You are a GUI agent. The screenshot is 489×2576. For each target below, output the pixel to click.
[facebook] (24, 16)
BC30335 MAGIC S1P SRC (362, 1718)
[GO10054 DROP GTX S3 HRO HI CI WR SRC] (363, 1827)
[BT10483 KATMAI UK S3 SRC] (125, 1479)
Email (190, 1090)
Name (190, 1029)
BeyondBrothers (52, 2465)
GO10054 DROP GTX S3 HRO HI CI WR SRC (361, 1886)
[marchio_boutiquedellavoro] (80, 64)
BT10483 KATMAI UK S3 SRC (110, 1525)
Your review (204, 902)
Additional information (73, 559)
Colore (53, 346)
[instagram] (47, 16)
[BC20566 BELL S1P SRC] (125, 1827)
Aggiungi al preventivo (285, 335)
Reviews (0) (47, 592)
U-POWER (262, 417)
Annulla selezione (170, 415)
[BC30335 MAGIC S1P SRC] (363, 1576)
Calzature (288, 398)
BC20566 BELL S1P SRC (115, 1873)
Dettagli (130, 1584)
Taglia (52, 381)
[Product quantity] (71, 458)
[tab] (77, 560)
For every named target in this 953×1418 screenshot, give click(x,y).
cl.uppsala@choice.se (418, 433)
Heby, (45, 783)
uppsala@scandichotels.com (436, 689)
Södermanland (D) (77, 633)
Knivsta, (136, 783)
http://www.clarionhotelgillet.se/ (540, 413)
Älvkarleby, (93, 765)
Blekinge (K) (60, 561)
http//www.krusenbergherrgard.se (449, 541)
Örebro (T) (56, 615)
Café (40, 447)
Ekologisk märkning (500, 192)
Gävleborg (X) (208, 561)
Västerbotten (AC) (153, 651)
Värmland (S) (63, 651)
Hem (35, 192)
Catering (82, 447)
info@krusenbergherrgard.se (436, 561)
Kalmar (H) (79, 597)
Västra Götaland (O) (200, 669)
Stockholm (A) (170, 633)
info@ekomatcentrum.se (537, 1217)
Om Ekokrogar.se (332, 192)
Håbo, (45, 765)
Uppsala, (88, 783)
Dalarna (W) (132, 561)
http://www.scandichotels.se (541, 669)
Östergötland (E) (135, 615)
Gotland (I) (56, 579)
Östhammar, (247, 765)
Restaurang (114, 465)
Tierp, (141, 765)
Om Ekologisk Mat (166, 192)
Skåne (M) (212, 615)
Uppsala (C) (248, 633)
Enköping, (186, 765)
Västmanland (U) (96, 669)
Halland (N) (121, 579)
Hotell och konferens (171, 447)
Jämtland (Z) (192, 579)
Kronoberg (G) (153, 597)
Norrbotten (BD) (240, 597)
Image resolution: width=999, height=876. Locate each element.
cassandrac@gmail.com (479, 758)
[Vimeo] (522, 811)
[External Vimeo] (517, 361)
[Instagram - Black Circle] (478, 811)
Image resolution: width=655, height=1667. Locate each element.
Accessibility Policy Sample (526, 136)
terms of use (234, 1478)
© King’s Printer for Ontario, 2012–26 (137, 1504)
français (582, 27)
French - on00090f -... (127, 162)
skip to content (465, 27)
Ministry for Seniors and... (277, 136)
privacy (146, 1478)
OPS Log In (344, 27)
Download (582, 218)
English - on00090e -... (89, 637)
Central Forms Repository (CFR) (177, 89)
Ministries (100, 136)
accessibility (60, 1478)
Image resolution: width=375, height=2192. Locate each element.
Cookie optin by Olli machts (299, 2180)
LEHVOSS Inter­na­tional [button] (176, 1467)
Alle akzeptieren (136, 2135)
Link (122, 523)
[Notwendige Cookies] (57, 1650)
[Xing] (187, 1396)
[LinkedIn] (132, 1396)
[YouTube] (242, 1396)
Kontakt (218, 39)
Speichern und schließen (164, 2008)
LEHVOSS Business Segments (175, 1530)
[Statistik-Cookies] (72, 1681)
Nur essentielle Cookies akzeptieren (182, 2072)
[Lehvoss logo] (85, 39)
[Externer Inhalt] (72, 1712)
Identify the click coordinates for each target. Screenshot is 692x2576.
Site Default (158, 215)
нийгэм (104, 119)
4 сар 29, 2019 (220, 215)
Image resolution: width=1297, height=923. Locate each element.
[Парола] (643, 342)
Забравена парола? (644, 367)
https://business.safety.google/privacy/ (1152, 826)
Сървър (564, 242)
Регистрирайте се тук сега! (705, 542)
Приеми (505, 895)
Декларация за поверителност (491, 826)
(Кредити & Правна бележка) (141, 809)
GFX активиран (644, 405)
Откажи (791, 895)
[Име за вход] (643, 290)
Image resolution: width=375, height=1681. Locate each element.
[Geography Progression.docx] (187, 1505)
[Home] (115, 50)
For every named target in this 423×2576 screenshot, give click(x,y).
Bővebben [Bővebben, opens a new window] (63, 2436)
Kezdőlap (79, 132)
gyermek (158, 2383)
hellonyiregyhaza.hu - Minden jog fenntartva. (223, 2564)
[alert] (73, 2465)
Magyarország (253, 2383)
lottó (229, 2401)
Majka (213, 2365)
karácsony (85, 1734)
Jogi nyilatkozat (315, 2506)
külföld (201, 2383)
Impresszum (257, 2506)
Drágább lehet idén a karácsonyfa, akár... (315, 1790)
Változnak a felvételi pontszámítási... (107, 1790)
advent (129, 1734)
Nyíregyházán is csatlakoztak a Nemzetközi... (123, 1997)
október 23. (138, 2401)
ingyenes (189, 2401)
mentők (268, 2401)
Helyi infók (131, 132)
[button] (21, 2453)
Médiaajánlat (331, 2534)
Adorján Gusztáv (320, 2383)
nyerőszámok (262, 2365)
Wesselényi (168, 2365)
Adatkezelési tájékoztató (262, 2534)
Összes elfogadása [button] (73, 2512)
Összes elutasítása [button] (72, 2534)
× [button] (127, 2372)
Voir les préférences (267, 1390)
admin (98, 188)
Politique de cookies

*Written exercise*. Output all of the records above again, line for line, with no changes.

*Exercise answer*.
You are a GUI agent. The screenshot is 489×2576. For each target below, output the pixel to click.
[facebook] (24, 16)
BC30335 MAGIC S1P SRC (362, 1718)
[GO10054 DROP GTX S3 HRO HI CI WR SRC] (363, 1827)
[BT10483 KATMAI UK S3 SRC] (125, 1479)
Email (190, 1090)
Name (190, 1029)
BeyondBrothers (52, 2465)
GO10054 DROP GTX S3 HRO HI CI WR SRC (361, 1886)
[marchio_boutiquedellavoro] (80, 64)
BT10483 KATMAI UK S3 SRC (110, 1525)
Your review (204, 902)
Additional information (73, 559)
Colore (53, 346)
[instagram] (47, 16)
[BC20566 BELL S1P SRC] (125, 1827)
Aggiungi al preventivo (285, 335)
Reviews (0) (47, 592)
U-POWER (262, 417)
Annulla selezione (170, 415)
[BC30335 MAGIC S1P SRC] (363, 1576)
Calzature (288, 398)
BC20566 BELL S1P SRC (115, 1873)
Dettagli (130, 1584)
Taglia (52, 381)
[Product quantity] (71, 458)
[tab] (77, 560)
For every named target in this 953×1418 screenshot, give click(x,y).
cl.uppsala@choice.se (418, 433)
Heby, (45, 783)
uppsala@scandichotels.com (436, 689)
Södermanland (D) (77, 633)
Knivsta, (136, 783)
http://www.clarionhotelgillet.se/ (540, 413)
Älvkarleby, (93, 765)
Blekinge (K) (60, 561)
http//www.krusenbergherrgard.se (449, 541)
Örebro (T) (56, 615)
Café (40, 447)
Ekologisk märkning (500, 192)
Gävleborg (X) (208, 561)
Västerbotten (AC) (153, 651)
Värmland (S) (63, 651)
Hem (35, 192)
Catering (82, 447)
info@krusenbergherrgard.se (436, 561)
Kalmar (H) (79, 597)
Västra Götaland (O) (200, 669)
Stockholm (A) (170, 633)
info@ekomatcentrum.se (537, 1217)
Om Ekokrogar.se (332, 192)
Håbo, (45, 765)
Uppsala, (88, 783)
Dalarna (W) (132, 561)
http://www.scandichotels.se (541, 669)
Östergötland (E) (135, 615)
Gotland (I) (56, 579)
Östhammar, (247, 765)
Restaurang (114, 465)
Tierp, (141, 765)
Om Ekologisk Mat (166, 192)
Skåne (M) (212, 615)
Uppsala (C) (248, 633)
Enköping, (186, 765)
Västmanland (U) (96, 669)
Halland (N) (121, 579)
Hotell och konferens (171, 447)
Jämtland (Z) (192, 579)
Kronoberg (G) (153, 597)
Norrbotten (BD) (240, 597)
Image resolution: width=999, height=876. Locate each element.
cassandrac@gmail.com (479, 758)
[Vimeo] (522, 811)
[External Vimeo] (517, 361)
[Instagram - Black Circle] (478, 811)
Image resolution: width=655, height=1667. Locate each element.
Accessibility Policy Sample (526, 136)
terms of use (234, 1478)
© King’s Printer for Ontario, 2012–26 (137, 1504)
français (582, 27)
French - on00090f -... (127, 162)
skip to content (465, 27)
Ministry for Seniors and... (277, 136)
privacy (146, 1478)
OPS Log In (344, 27)
Download (582, 218)
English - on00090e -... (89, 637)
Central Forms Repository (CFR) (177, 89)
Ministries (100, 136)
accessibility (60, 1478)
Image resolution: width=375, height=2192. Locate each element.
Cookie optin by Olli machts (299, 2180)
LEHVOSS Inter­na­tional [button] (176, 1467)
Alle akzeptieren (136, 2135)
Link (122, 523)
[Notwendige Cookies] (57, 1650)
[Xing] (187, 1396)
[LinkedIn] (132, 1396)
[YouTube] (242, 1396)
Kontakt (218, 39)
Speichern und schließen (164, 2008)
LEHVOSS Business Segments (175, 1530)
[Statistik-Cookies] (72, 1681)
Nur essentielle Cookies akzeptieren (182, 2072)
[Lehvoss logo] (85, 39)
[Externer Inhalt] (72, 1712)
Identify the click coordinates for each target. Screenshot is 692x2576.
Site Default (158, 215)
нийгэм (104, 119)
4 сар 29, 2019 (220, 215)
Image resolution: width=1297, height=923. Locate each element.
[Парола] (643, 342)
Забравена парола? (644, 367)
https://business.safety.google/privacy/ (1152, 826)
Сървър (564, 242)
Регистрирайте се тук сега! (705, 542)
Приеми (505, 895)
Декларация за поверителност (491, 826)
(Кредити & Правна бележка) (141, 809)
GFX активиран (644, 405)
Откажи (791, 895)
[Име за вход] (643, 290)
Image resolution: width=375, height=1681. Locate each element.
[Geography Progression.docx] (187, 1505)
[Home] (115, 50)
For every named target in this 423×2576 screenshot, give click(x,y).
Bővebben [Bővebben, opens a new window] (63, 2436)
Kezdőlap (79, 132)
gyermek (158, 2383)
hellonyiregyhaza.hu - Minden jog fenntartva. (223, 2564)
[alert] (73, 2465)
Magyarország (253, 2383)
lottó (229, 2401)
Majka (213, 2365)
karácsony (85, 1734)
Jogi nyilatkozat (315, 2506)
külföld (201, 2383)
Impresszum (257, 2506)
Drágább lehet idén a karácsonyfa, akár... (315, 1790)
Változnak a felvételi pontszámítási... (107, 1790)
advent (129, 1734)
Nyíregyházán is csatlakoztak a Nemzetközi... (123, 1997)
október 23. (138, 2401)
ingyenes (189, 2401)
mentők (268, 2401)
Helyi infók (131, 132)
[button] (21, 2453)
Médiaajánlat (331, 2534)
Adorján Gusztáv (320, 2383)
nyerőszámok (262, 2365)
Wesselényi (168, 2365)
Adatkezelési tájékoztató (262, 2534)
Összes elfogadása [button] (73, 2512)
Összes elutasítása [button] (72, 2534)
× [button] (127, 2372)
Voir les préférences (267, 1390)
admin (98, 188)
Politique de cookies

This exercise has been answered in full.